Allow me to share a few thoughts on how we can make this happen.
First, while we welcome SDG 11 with its explicit focus on “Sustainable and Inclusive Cities”, we need to localise all SDGs! For instance, city-level action will be essential, whether we are talking about the SDGs for good health and well-being (#3), quality education (#4), or reduced inequalities (#10). And this is precisely what we show in our new report, Making Cities Work for All – launched here this morning.
Second, the New Urban Agenda reminds us that national urban policy frameworks are instrumental to set the stage for local action. Neither national nor local governments alone can meet the scale of the challenges we face – rising inequalities, climate change, water stress, migration, demographic change, to name a few.
The OECD has been at the forefront of efforts to bridge the gaps between national and local government policies and public investments.
This means improving policy coherence among levels of government, and aligning objectives across the many domains that affect cities – like housing, transport, economic development and the environment. Next week in Quito we will launch the National Urban Policy Programme and release the new OECD/UN-Habitat report on the “Global State of National Urban Policies”, providing governments with the tools to deliver on the New Urban Agenda.

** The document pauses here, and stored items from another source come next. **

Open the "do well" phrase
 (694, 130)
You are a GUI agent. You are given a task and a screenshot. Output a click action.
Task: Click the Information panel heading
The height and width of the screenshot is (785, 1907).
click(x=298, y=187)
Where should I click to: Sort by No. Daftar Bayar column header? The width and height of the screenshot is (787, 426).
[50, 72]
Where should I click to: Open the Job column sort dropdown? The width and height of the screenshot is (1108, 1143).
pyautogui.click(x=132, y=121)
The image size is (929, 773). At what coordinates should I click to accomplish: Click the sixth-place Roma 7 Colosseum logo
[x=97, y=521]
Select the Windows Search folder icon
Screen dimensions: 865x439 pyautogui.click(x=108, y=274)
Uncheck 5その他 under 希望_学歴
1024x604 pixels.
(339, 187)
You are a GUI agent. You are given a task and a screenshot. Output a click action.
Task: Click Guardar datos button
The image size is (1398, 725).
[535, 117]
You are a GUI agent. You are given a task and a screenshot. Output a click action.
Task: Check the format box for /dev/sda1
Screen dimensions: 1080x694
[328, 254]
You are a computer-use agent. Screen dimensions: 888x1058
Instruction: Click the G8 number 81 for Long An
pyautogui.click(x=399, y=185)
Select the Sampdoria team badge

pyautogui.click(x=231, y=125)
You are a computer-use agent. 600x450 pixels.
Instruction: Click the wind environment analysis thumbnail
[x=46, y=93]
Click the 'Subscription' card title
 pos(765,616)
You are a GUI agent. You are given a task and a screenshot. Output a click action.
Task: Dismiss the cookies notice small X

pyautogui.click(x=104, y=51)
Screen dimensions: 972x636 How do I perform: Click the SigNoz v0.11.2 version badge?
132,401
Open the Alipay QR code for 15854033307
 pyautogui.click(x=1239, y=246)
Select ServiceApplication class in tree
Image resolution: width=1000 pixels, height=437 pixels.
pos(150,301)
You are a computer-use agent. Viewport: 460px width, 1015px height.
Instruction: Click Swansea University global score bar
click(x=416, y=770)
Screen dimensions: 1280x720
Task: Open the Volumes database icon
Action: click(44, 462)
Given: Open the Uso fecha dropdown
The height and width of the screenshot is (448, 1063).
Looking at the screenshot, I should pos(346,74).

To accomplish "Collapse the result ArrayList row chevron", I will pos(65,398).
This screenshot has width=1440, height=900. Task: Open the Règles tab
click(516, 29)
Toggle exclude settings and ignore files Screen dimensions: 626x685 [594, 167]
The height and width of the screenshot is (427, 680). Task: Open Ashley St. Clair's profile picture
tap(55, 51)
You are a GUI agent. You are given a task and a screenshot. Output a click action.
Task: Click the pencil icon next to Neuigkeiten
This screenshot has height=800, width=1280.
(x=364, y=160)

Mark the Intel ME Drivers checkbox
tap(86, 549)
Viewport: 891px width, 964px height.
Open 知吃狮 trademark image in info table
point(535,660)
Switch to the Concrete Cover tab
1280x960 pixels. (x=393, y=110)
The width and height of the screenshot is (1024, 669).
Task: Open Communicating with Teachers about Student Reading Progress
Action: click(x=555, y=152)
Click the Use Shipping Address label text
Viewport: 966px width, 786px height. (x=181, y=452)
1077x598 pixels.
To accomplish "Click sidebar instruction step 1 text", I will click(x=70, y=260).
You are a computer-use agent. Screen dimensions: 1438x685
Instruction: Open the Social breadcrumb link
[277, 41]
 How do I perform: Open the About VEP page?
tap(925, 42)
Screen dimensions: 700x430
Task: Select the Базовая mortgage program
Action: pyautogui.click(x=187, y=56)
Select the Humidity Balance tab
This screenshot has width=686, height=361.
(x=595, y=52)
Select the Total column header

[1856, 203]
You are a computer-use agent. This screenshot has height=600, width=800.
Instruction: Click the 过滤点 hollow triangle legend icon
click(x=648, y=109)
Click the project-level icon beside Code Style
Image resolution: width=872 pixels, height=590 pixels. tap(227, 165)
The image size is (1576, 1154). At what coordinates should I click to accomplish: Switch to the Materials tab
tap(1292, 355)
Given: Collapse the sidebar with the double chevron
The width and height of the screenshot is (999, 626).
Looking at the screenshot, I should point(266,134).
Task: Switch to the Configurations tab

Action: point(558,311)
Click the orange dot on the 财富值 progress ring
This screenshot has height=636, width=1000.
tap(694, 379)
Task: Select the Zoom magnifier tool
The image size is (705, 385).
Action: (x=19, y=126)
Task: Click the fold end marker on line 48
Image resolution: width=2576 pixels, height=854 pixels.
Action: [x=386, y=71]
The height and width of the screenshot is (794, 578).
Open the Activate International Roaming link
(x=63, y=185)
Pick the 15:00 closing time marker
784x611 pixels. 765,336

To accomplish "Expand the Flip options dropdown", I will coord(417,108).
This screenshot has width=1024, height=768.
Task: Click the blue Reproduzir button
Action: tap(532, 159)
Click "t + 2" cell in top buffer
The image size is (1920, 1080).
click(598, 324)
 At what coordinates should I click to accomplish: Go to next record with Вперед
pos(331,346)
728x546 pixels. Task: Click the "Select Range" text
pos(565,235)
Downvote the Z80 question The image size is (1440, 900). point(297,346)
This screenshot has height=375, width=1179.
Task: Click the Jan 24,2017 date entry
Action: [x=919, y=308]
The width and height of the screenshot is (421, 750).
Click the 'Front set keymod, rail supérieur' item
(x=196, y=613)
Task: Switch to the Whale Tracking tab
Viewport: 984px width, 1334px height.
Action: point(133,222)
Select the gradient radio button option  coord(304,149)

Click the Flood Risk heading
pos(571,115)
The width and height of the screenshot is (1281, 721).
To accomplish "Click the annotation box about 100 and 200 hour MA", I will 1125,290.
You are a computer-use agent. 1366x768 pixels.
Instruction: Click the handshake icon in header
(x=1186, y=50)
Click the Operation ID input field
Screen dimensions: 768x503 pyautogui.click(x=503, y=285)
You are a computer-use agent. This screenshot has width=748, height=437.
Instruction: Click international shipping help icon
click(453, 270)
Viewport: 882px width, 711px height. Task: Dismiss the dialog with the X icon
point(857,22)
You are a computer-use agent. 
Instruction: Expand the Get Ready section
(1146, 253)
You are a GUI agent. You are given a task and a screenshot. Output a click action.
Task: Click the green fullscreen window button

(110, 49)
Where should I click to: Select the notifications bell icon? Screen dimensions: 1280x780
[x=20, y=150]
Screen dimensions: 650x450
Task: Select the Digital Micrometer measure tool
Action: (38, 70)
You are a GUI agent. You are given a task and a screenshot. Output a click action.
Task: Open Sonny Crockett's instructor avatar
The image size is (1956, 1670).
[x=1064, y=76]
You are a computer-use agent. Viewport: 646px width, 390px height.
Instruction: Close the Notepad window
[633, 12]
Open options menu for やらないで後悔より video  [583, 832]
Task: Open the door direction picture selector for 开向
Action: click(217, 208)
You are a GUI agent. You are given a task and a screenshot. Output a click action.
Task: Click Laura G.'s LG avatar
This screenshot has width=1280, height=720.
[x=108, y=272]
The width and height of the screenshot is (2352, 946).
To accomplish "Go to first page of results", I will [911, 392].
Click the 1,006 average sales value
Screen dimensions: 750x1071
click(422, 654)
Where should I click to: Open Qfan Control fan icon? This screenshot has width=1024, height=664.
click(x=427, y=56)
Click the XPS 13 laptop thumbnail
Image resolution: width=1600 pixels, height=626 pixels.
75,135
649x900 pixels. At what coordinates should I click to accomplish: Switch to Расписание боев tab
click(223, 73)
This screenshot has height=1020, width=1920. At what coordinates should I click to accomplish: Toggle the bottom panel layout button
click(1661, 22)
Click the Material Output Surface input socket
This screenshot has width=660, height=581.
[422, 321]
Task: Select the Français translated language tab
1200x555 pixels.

It also means ensuring more effective coordination of the investments that will help us deliver on the SDGs and the New Urban Agenda – particularly when you consider that subnational governments across the OECD are responsible for around 60% of public investment! The OECD Principles on Effective Public Investment across Levels of Government helps governments assess the strengths and weaknesses of their public investment capacity and set priorities for improvement.
We’ve now taken this work one step further, with a toolkit to help countries apply these principles in practice. I’m pleased to say that this toolkit has already been applied in the case of Colombia, and the resulting report, Making the Most of Public Investment in Colombia, will be launched later this afternoon.
Third, we need to provide local governments with the financial means and the right intergovernmental financial arrangements to meet the challenges they face. For that, we need the data to assess potential fiscal gaps in relation to their responsibilities. Tomorrow, the OECD will launch a new report with UCLG on the State of Local Finance in 101 Countries – the first such compendium ever to be developed.
Ladies and gentlemen, we must rise to the challenge of improving the lives of billions of new city dwellers. Let us also seize the opportunity to align key international and local agendas to ensure that the metropolitan century is also a century of greater well-being and people-centred prosperity!